Keeping track of every single step of your customer's journey is not an easy task. At first it might seem incredibly difficult to have a constant stream of clean data to map the full experience of your customers from the initial contact to the point of sale. The good news, however, is that there are powerful attribution models that can help you develop a professional marketing strategy based on your multi-touch attribution data.


It is thanks to these attribution models that you can achieve a meaningful and concrete big picture view. It is necessary to consider in detail the attribution of a proper investment to the correct touch points along with the conversion path that guides to a target outcome.

Trying to assign an answer to questions like:

  • Where are meaningful interactions taking place?
  • How do users come into contact with your brand across all channels?
  • What is the optimal budget allocation among these channels?

A good sign that you are using a good attribution model is the increase in your marketing ROI. The real challenge is choosing the right tool to do this, which fits your budget and provides accurate data to improve your marketing strategy.


Let’s look at two different approaches for assigning value to your touch points: the rule-based and the data-driven attribution model.




What is the difference between rule-based attribution and data-driven attribution?

These are simple attribution models, based on a predefined formulas. On these models, the touch points are defined by pre-existing rules. The most common rules-based attribution models are the single-touch, linear and custom attribution models.


Here are a few examples:

Simple-touch: 100% of the credit is assigned to the first or last touch point.

Linear: Each touch point gets the same credit.

Custom attribution: Credit is assigned arbitrarily to each touch point.

This model can be tailored in order to have better control over how you assign credit for conversions.
Rule-based attribution models are simple and pre-defined, so they cannot be customized around your specific business. The risk here is to develop a marketing strategy based on the rudimentary insights that such models give you. In most cases, these models are far too simplistic.

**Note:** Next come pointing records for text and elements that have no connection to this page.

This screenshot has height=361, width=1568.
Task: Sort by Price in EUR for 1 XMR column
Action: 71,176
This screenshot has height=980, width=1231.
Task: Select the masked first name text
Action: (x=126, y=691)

What is a Data-Driven Attribution model?

A data-driven model is a sophisticated algorithmic attribution model based on a scientific approach that provides output predictions built on data and the modeling of that data. Data-driven attribution can be customized for any type of business and produces dynamic outputs. Data-driven attribution assigns credit to the different touch points based on both converted and unconverted data.


It determines which touch points are the most influential in the customer journey and provides more accurate conversion data. In short, it values all steps on the conversion path. This model relies on high-quality data and requires a high degree of human interaction for analyzing its data analysis.


An algorithmic attribution model allows you to meticulously measure the most relevant KPIs for highly integrated cross-channel campaigns, including profit, ROI, and sales.




What is the right model for you?

The rule-based attribution offers predefined simple models with basic formulas, and its attribution credit goes to the first or last click. However, “keeping it simple” does not offer the complete and high quality perspective that a professional marketing strategy needs to be successful.


Data-driven attribution has a specific quality that can engage with all types of business: it can be fully customized to meet any requirements. This is the recommended model to measure and optimize campaign performance. Using data-driven attribution can help you fully understand where to allocate resources and spend your budget.